**DOCUMENT TEXT:**
________________
When you install After Effects, Adobe also installs a separate program that can vastly improve productivity. You already have it. It’s there on your hard drive, right next to the main After Effects program. Even if you already know about it, there’s a good chance you’re not using it. It’s a standalone After Effects rendering engine, usually called AErender, and if we think of it as part of After Effects then I don’t know of any other feature with more potential to improve productivity.
Such a bold statement poses obvious questions: what is it, why is it useful, how do I use it and so on. So let’s take a deeper look at AErender.
AErender dates back to version 4.1, released in 1999. It’s After Effects but without the user interface – it’s just the rendering engine. It enables After Effects projects to be rendered without opening up the full After Effects application and manually pressing the “render” button. Because AErender isn’t part of the main After Effects application, you wouldn’t know it was there unless you went looking for it.
If you go snooping around your hard drive, you’ll find two neatly named files: “Adobe After Effects” and “Adobe After Effects Render Engine”. These are shortcuts to the executable files which live elsewhere, in slightly different places for Mac and Windows users. The actual rendering engine is called “aerender”, and that’s what I’ll be referring to in this article. I’ll capitalise the AE to make it easier to read.
If you double-click on the “After Effects Rendering Engine” shortcut, you’ll see something that looks like After Effects starting up. But after the initial startup sequence you’ll only see the render queue panel, and all the menus are grayed out. You won’t be able to do anything except choose a watch folder (more about that later). If you open the AErender file directly, then a command line window will briefly pop up with a bit of text, and nothing else will happen.
This is pretty underwhelming, but AErender is so important that it’s worth clarifying exactly what we’ve got.
________________
**INFORMATION PROVIDED:**
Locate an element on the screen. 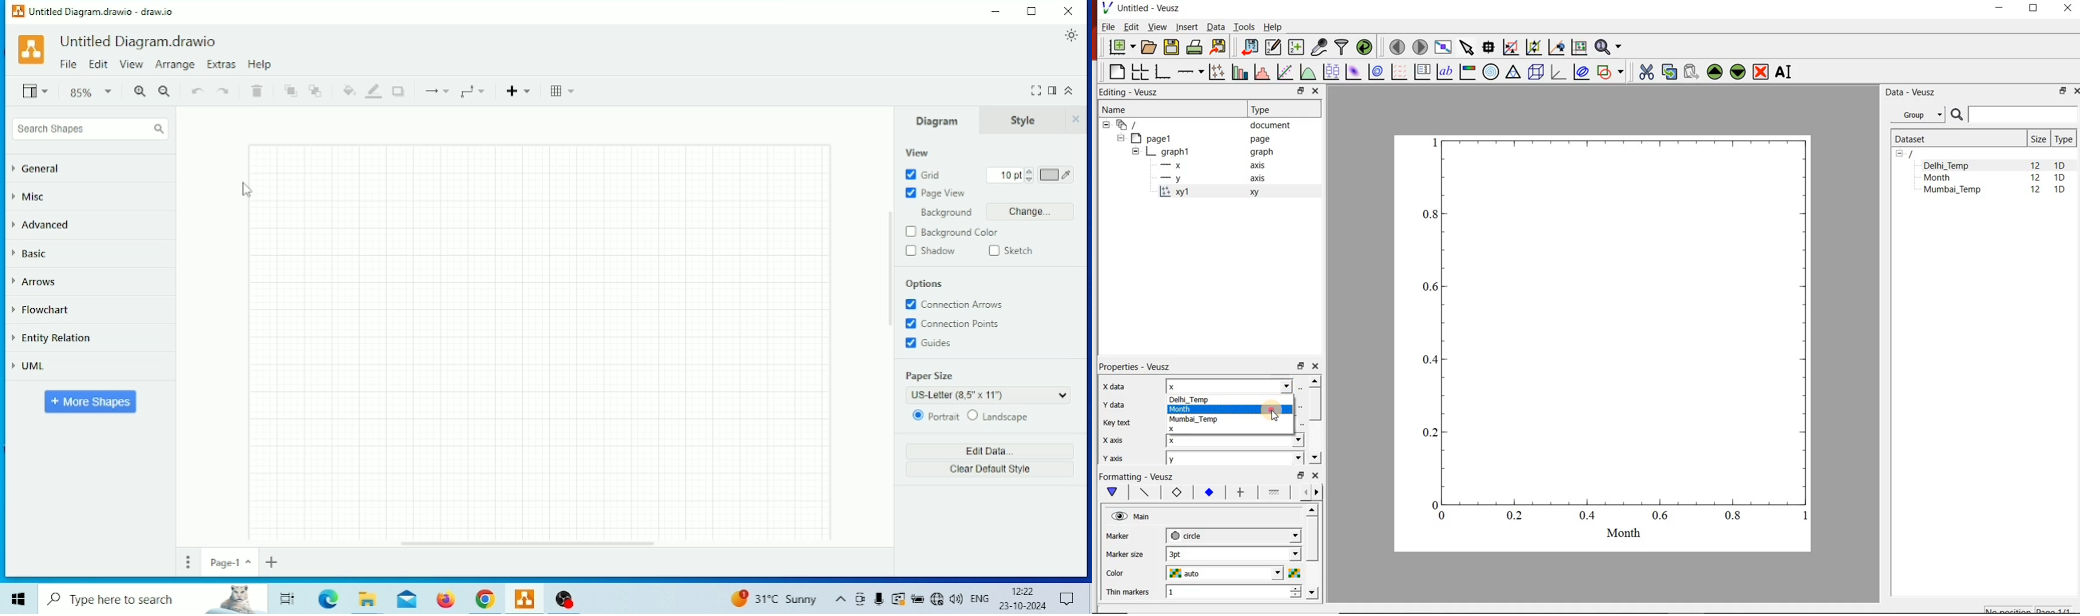 This screenshot has height=616, width=2100. Minimize is located at coordinates (997, 11).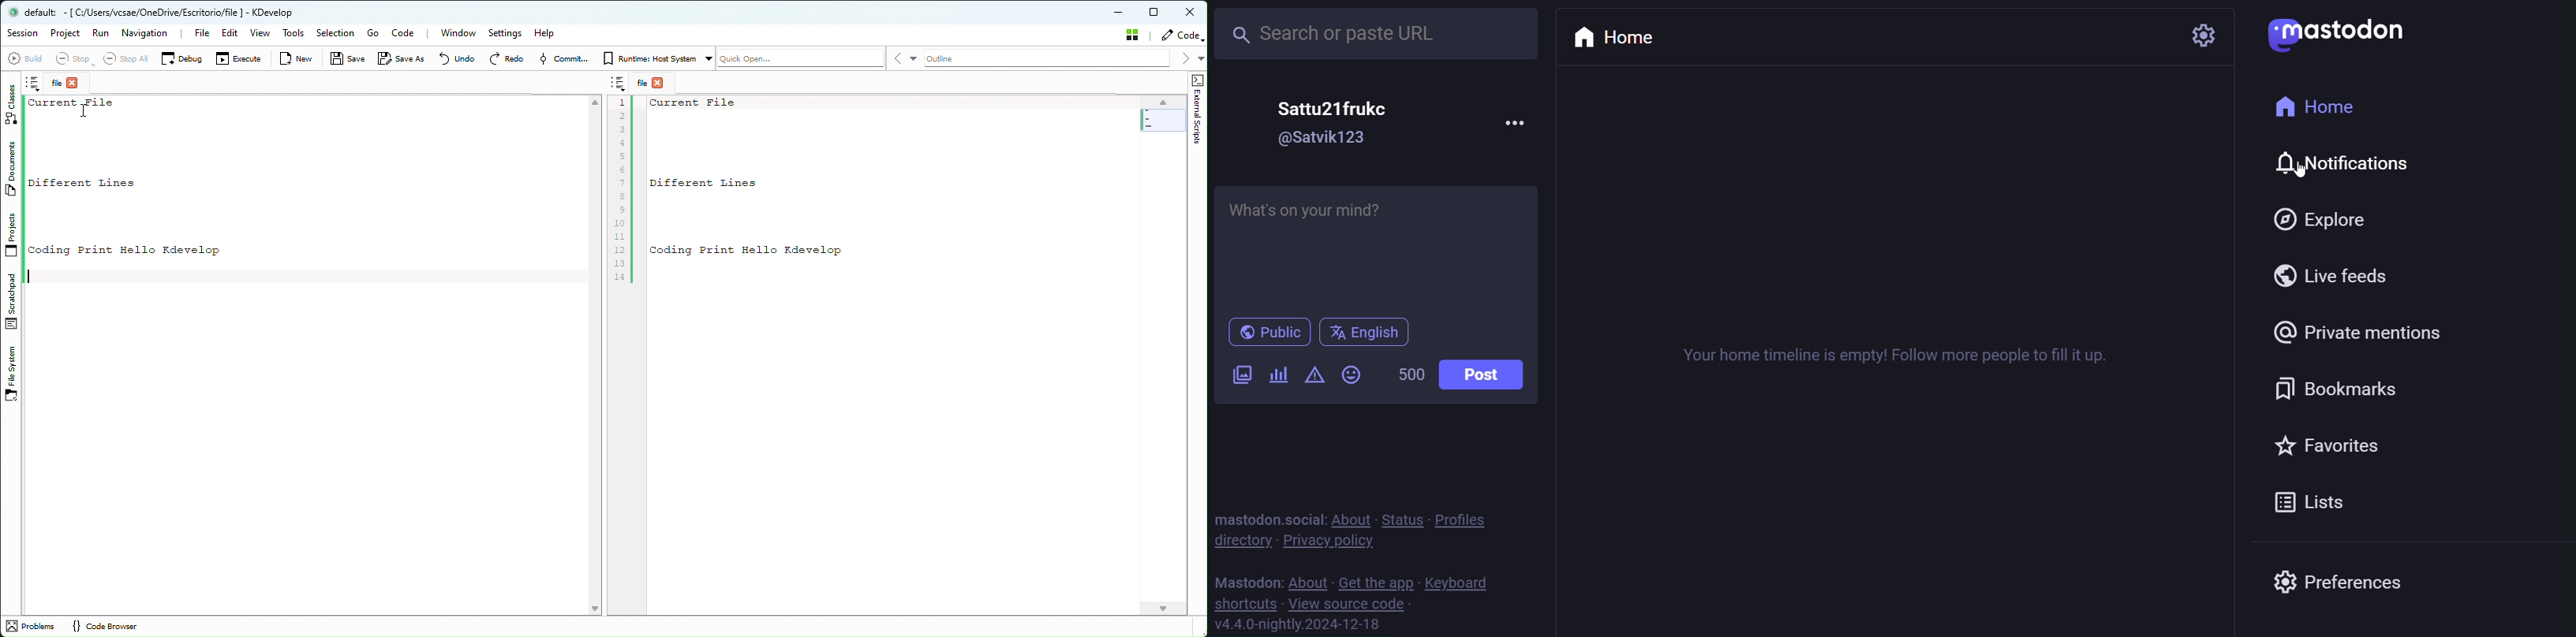 The height and width of the screenshot is (644, 2576). What do you see at coordinates (2331, 444) in the screenshot?
I see `favorite` at bounding box center [2331, 444].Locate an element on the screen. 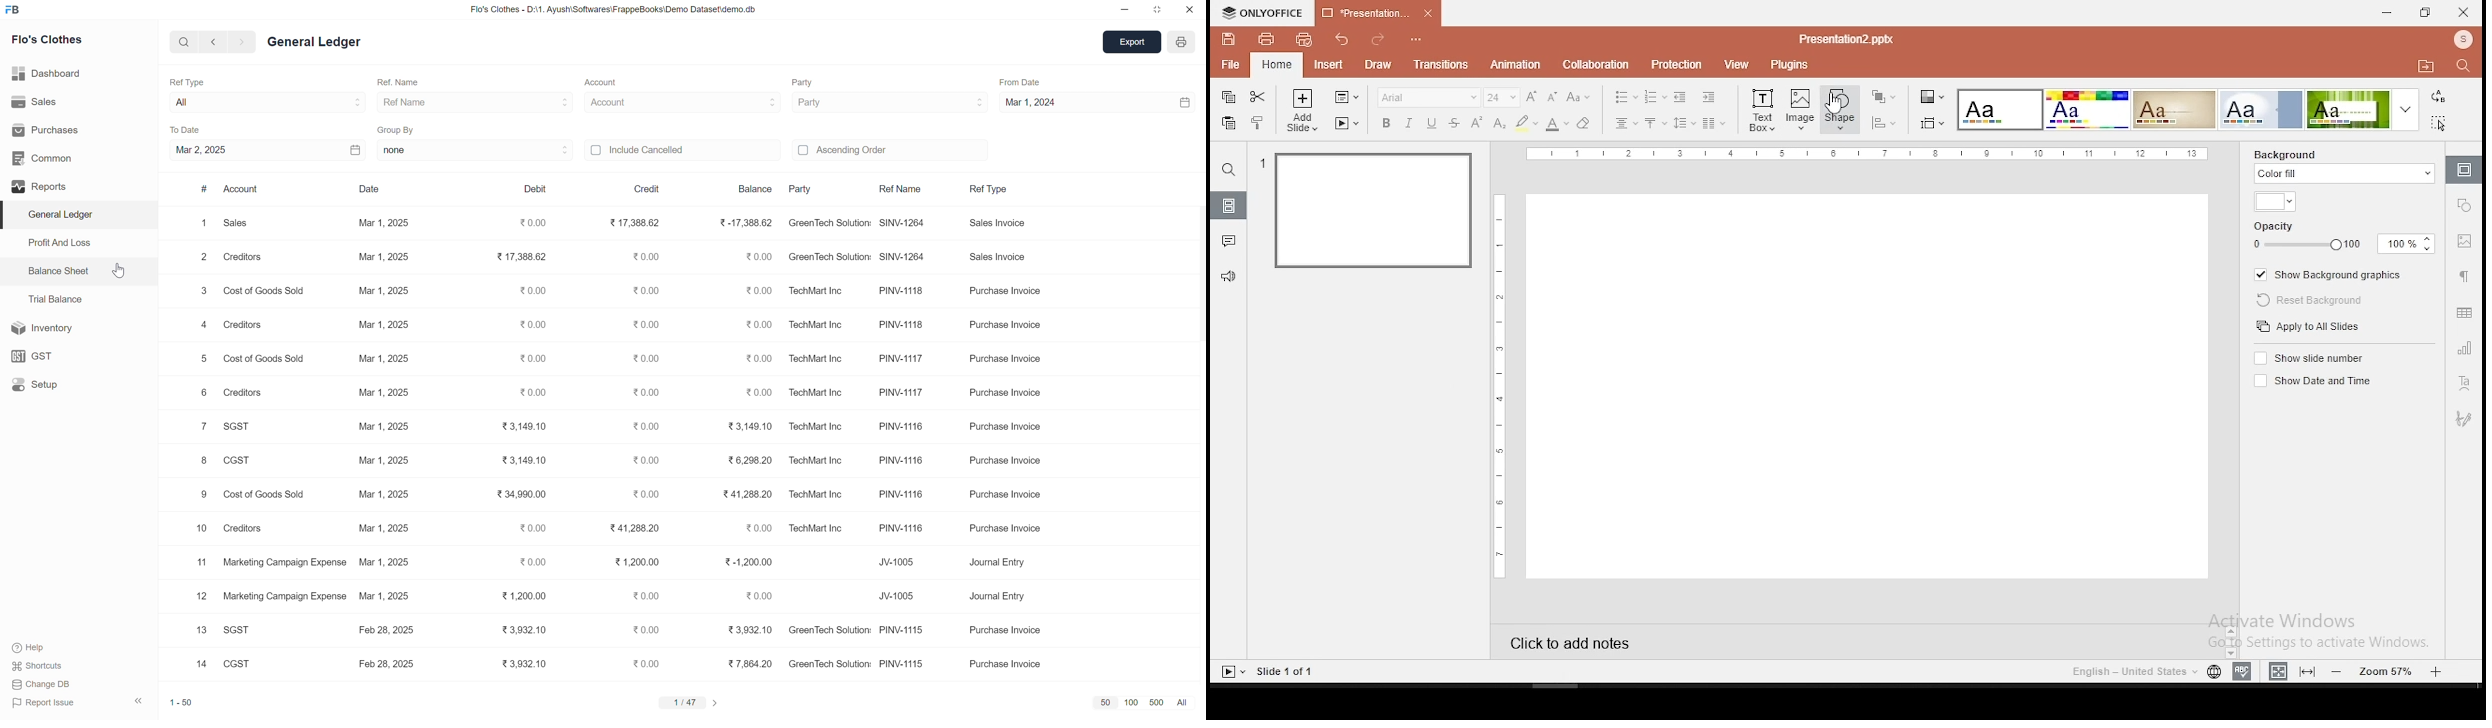  PNW 1116 is located at coordinates (900, 494).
________________
**SET PROBLEM 1:** In the article on AErender, do these statements agree with the text? (a) AErender first appeared in After Effects version 4.1, released in 1999. (b) Opening the AErender file directly brings up the full After Effects interface. (c) The shortcuts lead to executable files kept in the same place for Mac and Windows users.
**SET PROBLEM 2:** Retype the stretch of the article on AErender from "AErender dates back" through "easier to read.".
The material has no connection to the article on AErender.

**EXERCISE OUTPUT 1:**
(a) Yes: "AErender dates back to version 4.1, released in 1999."
(b) No: "If you open the AErender file directly, then a command line window will briefly pop up with a bit of text, and nothing else will happen."
(c) No: "These are shortcuts to the executable files which live elsewhere, in slightly different places for Mac and Windows users."

**EXERCISE OUTPUT 2:**
AErender dates back to version 4.1, released in 1999. It’s After Effects but without the user interface – it’s just the rendering engine. It enables After Effects projects to be rendered without opening up the full After Effects application and manually pressing the “render” button. Because AErender isn’t part of the main After Effects application, you wouldn’t know it was there unless you went looking for it.
If you go snooping around your hard drive, you’ll find two neatly named files: “Adobe After Effects” and “Adobe After Effects Render Engine”. These are shortcuts to the executable files which live elsewhere, in slightly different places for Mac and Windows users. The actual rendering engine is called “aerender”, and that’s what I’ll be referring to in this article. I’ll capitalise the AE to make it easier to read.